A semiconductor company cleared out its Bitcoin treasury in less than a year, with the CEO saying "focusing all efforts on core business." Sequans started building up its position high-profile since June last year, planning to hold 3,000 BTC, but now has sold nearly 80% of its holdings to redeem convertible bonds, leaving only 658 BTC. The stock price has fallen over 90% from its peak, while Bitcoin's price during the same period went from $70k to $73k, with little volatility.


This is not an isolated case. While MicroStrategy was still leveraging up to buy more coins, more small and medium-sized companies were quietly exiting. The narrative around corporate treasury strategies is diverging: the 2024-2025 "Bitcoin balance sheet" boom is essentially a product of low-interest environments and risk appetite resonance. Now, with high interest rates, AI sector capital flows are diverting funds, and semiconductor companies prefer to invest in R&D rather than digital gold.
Sequans's exit path is also noteworthy: it repaid its convertible bonds by selling Bitcoin, rather than liquidating directly. This indicates that corporate treasury liquidity management is returning to traditional financial logic—debt first, speculation later. If more listed companies follow suit, the demand side for Bitcoin in corporate contexts will face structural contraction.

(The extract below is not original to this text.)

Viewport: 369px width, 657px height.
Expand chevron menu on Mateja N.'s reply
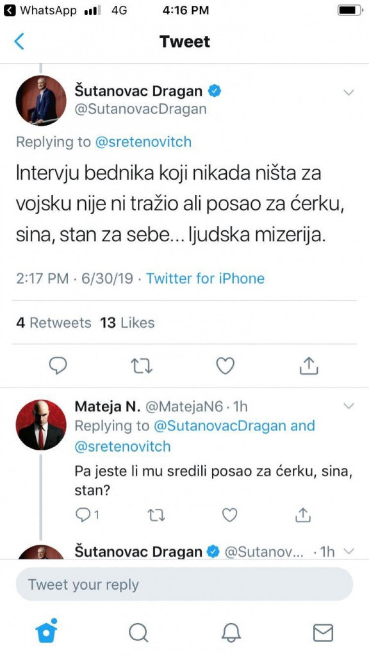(x=349, y=406)
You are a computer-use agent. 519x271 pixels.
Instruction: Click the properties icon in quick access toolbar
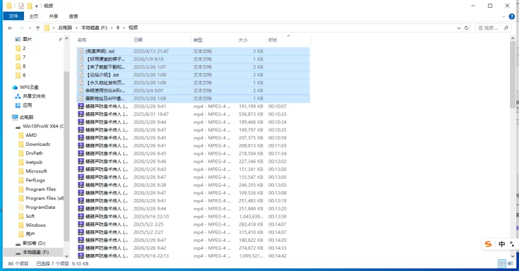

The counter-risk is that this is precisely one of the market bottom characteristics: the weak exit, the strong increase positions. But the current macro environment does not support the simple narrative of "weak exit equals bottom"—ETF funds continue to flow out, US-Iran tensions remain unresolved, AI capital is shifting elsewhere, and the decline in corporate treasuries may just be the beginning.